What is the difference between a villain and a monster, anyway? To my thinking, a villain is someone who chooses to be evil. (Or, if that’s not morally relativistic enough for you, who chooses to oppose the aims and goals of the hero for the sake of narrative tension and structure in theme and plot.) There has to be a conscious decision on the villain’s part to do things that are to his benefit, and others’ detriment. It has to be a rational choice.
Monsters, on the other hand, are just doing what comes naturally. They’re forces of nature. They do what they have to do, what is essential to their being. They have no choice in the matter, no more than a hurricane has choice.
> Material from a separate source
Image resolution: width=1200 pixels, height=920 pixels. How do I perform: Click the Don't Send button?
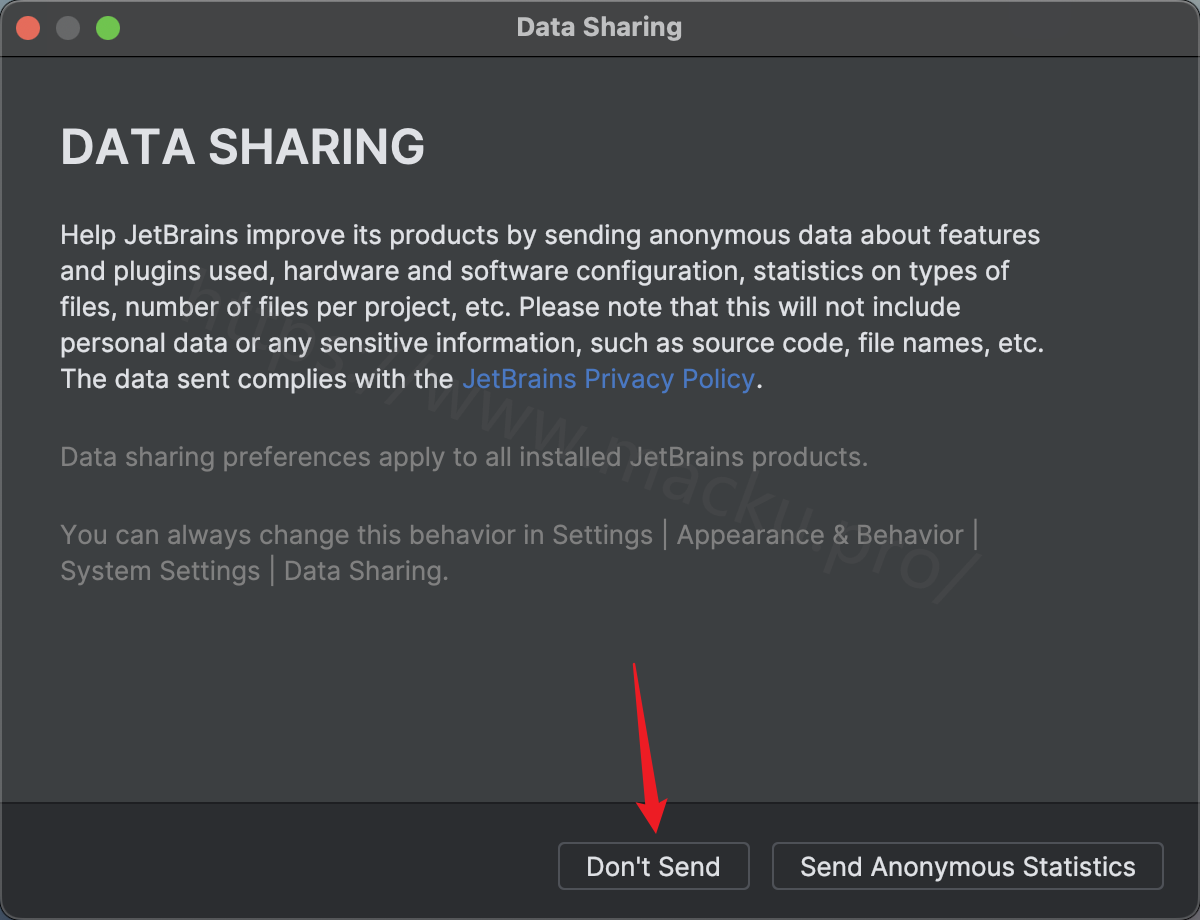point(653,866)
Monsters just are.
I can think of possible exceptions to these categories even as I can with Rovin's.  For one, I look upon the Martians of H.G. Wells THE WAR OF THE WORLDS more as "monsters" than as "villains," even though textually they are supposed to be intelligent aliens capable of a rational choice between good and evil.  In Butler's view, this would make them villains, the same way his example of Tolkien's Sauron is a villain.  Yet to me the Martians seem less like discrete, responsible entities than like a ravening plague.

I've also long thought, in line with my Milton quote above, that there is an element of choice one associates with villains: that they are "sufficient to stand" but that they "choose to fall," much like Milton's own uber-villain Satan.  Many monsters do not seem "sufficient to stand."  As Butler argues, they have no more choice about being monsters than a force of nature.

Rather than the element of "choice" suggested by both Milton and Butler, I will suggest the key element is actually that of  "will"-- or, to be more specific, two types of will, whose designations I borrow from Schopenhauer even though they aren't derived from him as actual categories. 

In WORLD AS WILL AND REPRESENTATION, Schopenhauer distinguishes between "intuitive" and "abstract" representations: humans share "intuitive representations" with other animals, in that they are based in the body's "percepts."  But humans alone have the power to conceive "abstract representations," for humans alone can base representations in "concepts."  I will use this basic opposition here, though I'll substitute "intellectual" for "abstract" purely for euphony.

Rovin and Butler's categories for villains and monsters are if anything enhanced by the consideration that their "monsters" are essentially embodiments of an "intuitive will," while "villains" are embodiments of an "intellectual will."  But the real advantage is that this dichotomy applies just as well to the positive "plerotic" forces in the respective equations.

Heroes, of course, are recognizably heroes because they, like villains, choose a given course in an intellectualized manner.  And of course the idea of villains mirroring heroes is an old one.  What has received less comment, however, is that the narrative figure of the "victim" is a mirror-image of the "monster."

The victim's true characteristic is to be allied to the ludicrous just as the hero is allied to the serious, as per my various remarks on these Schopenhaurean categories.  With this in mind, "victim" should not connote a disempowered state within the sphere of narrative analysis, for when he is a primary actor he can be quite powerful.  But he creates the expectation of losing even as the hero does of winning.  And further, most victims encounter conflict in what I term an "intuitive" manner-- that is, not actively seeking trouble as heroes often do, but simply seeking to live life on a basic level-- just as many if not all monsters seek to do.

 With the current arrangement, the "kenotic" mythoi of drama and irony are shown to reverse the normal trend of the "plerotic" mythoi by "switch-hitting" opponents.  In the adventure-mythos, the hero is "meant" to conquer the villain.  However, he may or may not be able to conquer a "monster," whether that monster is a discrete entity or the mindless mechanisms of destiny.

In irony, the victim is meant to be conquered by the monster; he has essentially no real chance, any more than the villain does against the hero,  However, in the comedy, the victim can triumph for the most part against the figure of the villain.

In a future essay I will expand on these formulas in terms of specific examples.